0000Z (Oct 1) CMC Model Run...

**For Tropical Storm Philippe... moves west-northwest and passes just north of the northern Lesser Antilles through 48 hours... subsequently accelerates north-northeast while strengthening into a hurricane and reaches 30N-56W at 120 hours.

**For Tropical Storm Rina... weakens to a remnant low in the next 12 hours while located near 25.5N-54.5W... remnant low then accelerates northeastward in the flow ahead of area of interest #42 and passes just north of the Azores at 102 hours and becomes absorbed by area of interest #42 shortly thereafter

**For Area of Interest #42... frontal cyclone offshore of northeastern US moves southeast to the waters north of Bermuda and near 35N-64.5W through 36 hours while weakening to a frontal low... frontal low subsequenlty shifts east and splits into a southwestern and northeastern half through 54 hours... southwestern frontal low quickly dissipates while norhteastern frontal low ejects east-northeast toward northeast Atlantic as a frontal cyclone through 84 hours.

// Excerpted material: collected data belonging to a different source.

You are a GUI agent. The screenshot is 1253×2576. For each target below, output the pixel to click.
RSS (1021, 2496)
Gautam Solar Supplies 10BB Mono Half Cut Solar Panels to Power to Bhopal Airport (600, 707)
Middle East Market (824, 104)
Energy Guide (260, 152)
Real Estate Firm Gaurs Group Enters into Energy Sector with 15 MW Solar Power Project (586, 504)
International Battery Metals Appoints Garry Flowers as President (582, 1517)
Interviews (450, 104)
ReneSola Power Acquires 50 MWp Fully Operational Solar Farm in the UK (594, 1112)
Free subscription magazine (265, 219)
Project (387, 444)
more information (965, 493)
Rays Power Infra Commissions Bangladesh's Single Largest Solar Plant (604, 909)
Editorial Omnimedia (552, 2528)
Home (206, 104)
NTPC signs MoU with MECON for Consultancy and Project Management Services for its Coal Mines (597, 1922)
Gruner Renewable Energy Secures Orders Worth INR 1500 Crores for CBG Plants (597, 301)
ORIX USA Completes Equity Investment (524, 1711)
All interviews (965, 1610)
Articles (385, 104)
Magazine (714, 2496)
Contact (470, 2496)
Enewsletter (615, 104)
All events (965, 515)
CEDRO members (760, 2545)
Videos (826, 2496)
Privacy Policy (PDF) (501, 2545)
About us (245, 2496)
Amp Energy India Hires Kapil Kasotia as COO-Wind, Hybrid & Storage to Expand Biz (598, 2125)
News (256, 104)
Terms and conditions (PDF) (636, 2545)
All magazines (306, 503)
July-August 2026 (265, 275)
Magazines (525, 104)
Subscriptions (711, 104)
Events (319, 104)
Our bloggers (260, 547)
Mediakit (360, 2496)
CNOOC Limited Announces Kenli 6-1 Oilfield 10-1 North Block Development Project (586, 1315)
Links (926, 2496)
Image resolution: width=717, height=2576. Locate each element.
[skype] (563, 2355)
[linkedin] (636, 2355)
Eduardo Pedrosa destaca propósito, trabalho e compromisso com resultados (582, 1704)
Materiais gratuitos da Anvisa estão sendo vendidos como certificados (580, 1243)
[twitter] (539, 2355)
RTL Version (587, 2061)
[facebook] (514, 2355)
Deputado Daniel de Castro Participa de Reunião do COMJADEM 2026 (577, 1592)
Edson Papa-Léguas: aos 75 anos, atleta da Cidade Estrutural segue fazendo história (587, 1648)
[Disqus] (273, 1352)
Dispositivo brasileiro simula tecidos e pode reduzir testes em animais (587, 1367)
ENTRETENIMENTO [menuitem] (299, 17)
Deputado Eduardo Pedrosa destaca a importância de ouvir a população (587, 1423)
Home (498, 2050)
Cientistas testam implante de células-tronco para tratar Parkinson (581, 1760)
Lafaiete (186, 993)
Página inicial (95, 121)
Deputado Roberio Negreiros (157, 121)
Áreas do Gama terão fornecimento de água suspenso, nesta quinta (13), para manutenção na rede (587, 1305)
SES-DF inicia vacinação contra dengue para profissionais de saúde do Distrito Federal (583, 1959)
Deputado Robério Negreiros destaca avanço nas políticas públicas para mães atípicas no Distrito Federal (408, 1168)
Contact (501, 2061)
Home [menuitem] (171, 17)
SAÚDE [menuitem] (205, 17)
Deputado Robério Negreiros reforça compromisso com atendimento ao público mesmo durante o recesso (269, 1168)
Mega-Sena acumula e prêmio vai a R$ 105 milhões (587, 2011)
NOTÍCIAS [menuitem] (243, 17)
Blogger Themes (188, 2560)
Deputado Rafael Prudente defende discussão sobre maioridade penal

**Broad tropical low materialies over the western Caribbean... Honduras... El Salvador... Guatemala... eastern Pacific... Belize... southeastern Mexico... and eastern Bay of Campeche through 168 hours


0000Z (Oct 1) ECMWF Model Run...

**For Tropical Storm Philippe... moves east-northwest and passes just northeast of the northern Lesser Antilles through 54 hours... subsequently is turned north through 120 hours while initially moving toward surface ridge weakness caused by area of interest #42 and then later the southwestern fracture of upper trough associated with AOI #42 and reaches 28N-62.5W at 120 hours as a tropical storm

**For Tropical Storm Rina... weakens to a remnant low in the next 24 hours while located near 26N-55.5W at 24 hours... remnant low then turns north-northeast in the flow ahead of area of interest #42 and is absorbed by AOI #42 while located near 31N-52.5W at 48 hours

**For Area of Interest #42... frontal cyclone offshore of northeastern US moves southeast to the waters north of Bermuda and near 35N-65.5W through 30 hours while weakening to a frontal low... frontal low subsequenlty shifts east and splits into a southwestern and northeastern half through 42 hours... southwestern frontal low quickly dissipates while norhteastern frontal low ejects east-northeast toward northeast Atlantic as a frontal cyclone through 90 hours.


0600Z (Oct 1) GFS Model Run...

**For Tropical Storm Philippe... moves west-northwest to the waters just east-northeast of the Lesser Antilles through 51 hours where it begins to intensify... subsequently accelerates north-northeast while strengthening into a hurricane and reaches 29N-57W at 120 hours.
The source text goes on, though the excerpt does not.